### Text to read
By Richard Brenneman
Friday June 15, 2007

Planning commissioners voted Wednesday night to designate downtown Berkeley and five thoroughfares as targets for state-funded high-density development: Telegraph, southern Shattuck, University and San Pablo avenues and Adeline Street. 

The 6-2 vote followed an earlier failure to win a commission majority for a proposal in which only the downtown and San Pablo Avenue had been mentioned. 

The additional avenues were included in a three-page recommendation from Mayor Tom Bates, which is scheduled to go to the City Council for a vote next Tuesday. 

Adeline Street has been a development target of the Mayor’s for more than a year, and was first introduced after public opposition stalled the city’s plans to seek state funds for a 300-unit-plus housing project at the Ashby BART parking lot. 

The proposal would designate the five corridors and the city center as Priority Development Areas (PDAs), a term Bates and city staff say is needed to make them eligible for the $2.9 billion in state bonds approved by California voters last November when they passed Measure 1C. 

But many questions remain, including the role of the Association of Bay Area Governments (ABAG) and other regional governmental agencies in doling out the funds, as well as just how the funds will be spent. 

According to the Bates memo, funds could be used for housing development, development of parks and open space, creation of infrastructure improvements such as sewers, water and utilities, transportation improvement and traffic mitigation. 

The final decision rests with the City Council, but Marks had told the Downtown Area Plan Advisory Committee (DAPAC) and planning commissioners that a pro-PDA vote is essential before the city can apply for millions in state bond money to concentrate high-density development in designated areas.

Screen grounding examples:
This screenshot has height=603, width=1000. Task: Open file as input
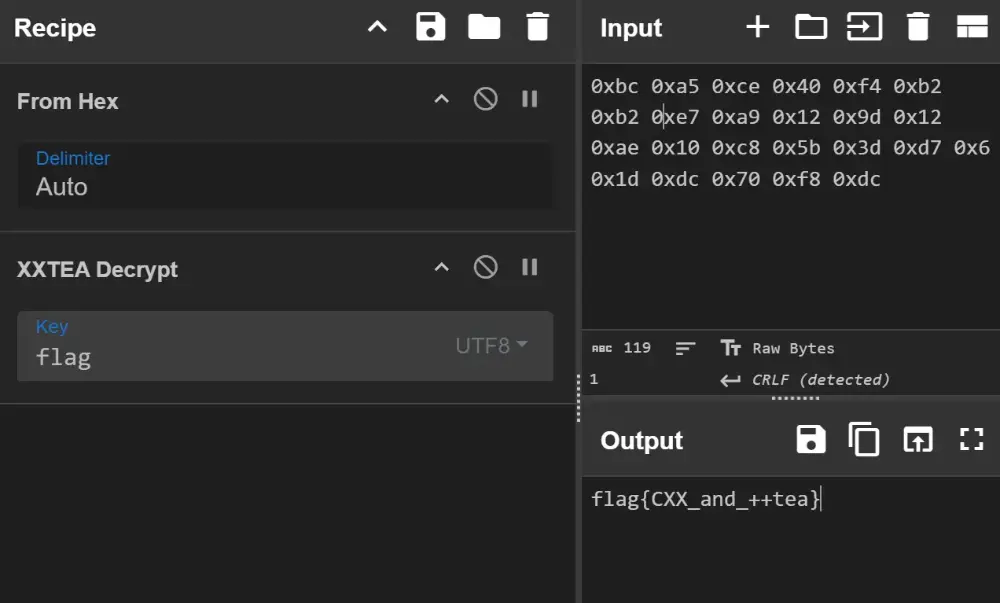(x=864, y=27)
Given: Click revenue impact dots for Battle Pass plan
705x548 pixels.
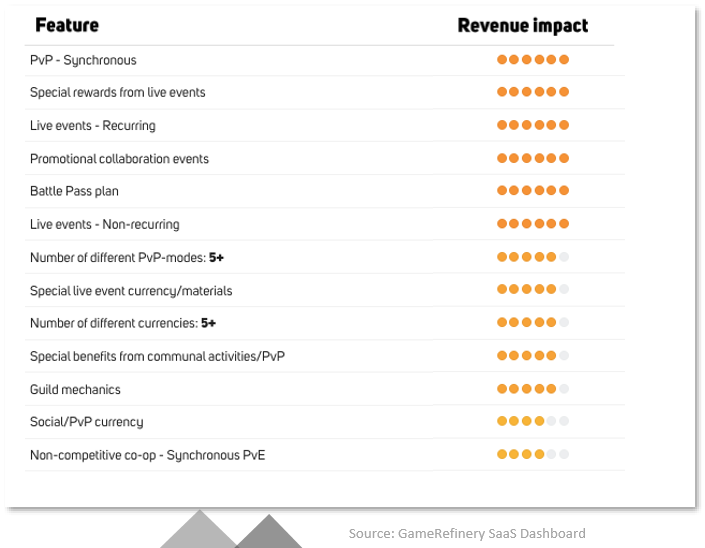Looking at the screenshot, I should [533, 191].
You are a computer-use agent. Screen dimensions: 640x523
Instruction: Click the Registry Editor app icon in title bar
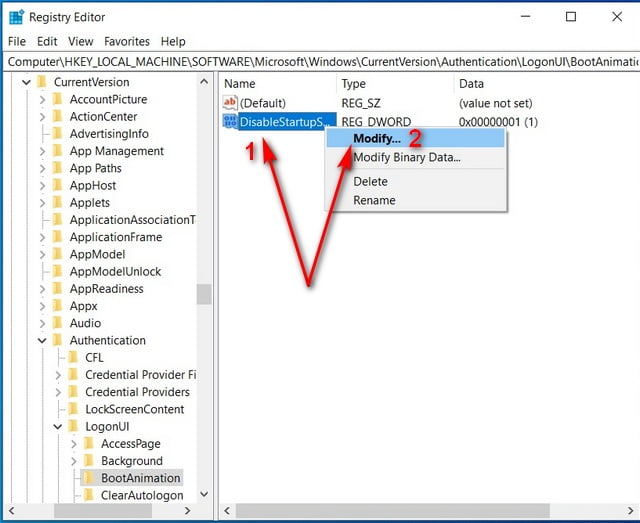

### Required tasks
[a] Answer these questions from the Berkeley planning article:
(i) What was the vote count by which planning commissioners approved the designation?
(ii) How much in state bonds did California voters approve when they passed Measure 1C?
(iii) How large was the housing project the city had planned to seek state funds for at the Ashby BART parking lot?
[b] Write out the stretch of the Berkeley planning article from "Planning commissioners voted" through "had been mentioned.".

### Solutions in order
[a]
(i) 6-2
(ii) $2.9 billion
(iii) 300-unit-plus

[b]
Planning commissioners voted Wednesday night to designate downtown Berkeley and five thoroughfares as targets for state-funded high-density development: Telegraph, southern Shattuck, University and San Pablo avenues and Adeline Street. 

The 6-2 vote followed an earlier failure to win a commission majority for a proposal in which only the downtown and San Pablo Avenue had been mentioned.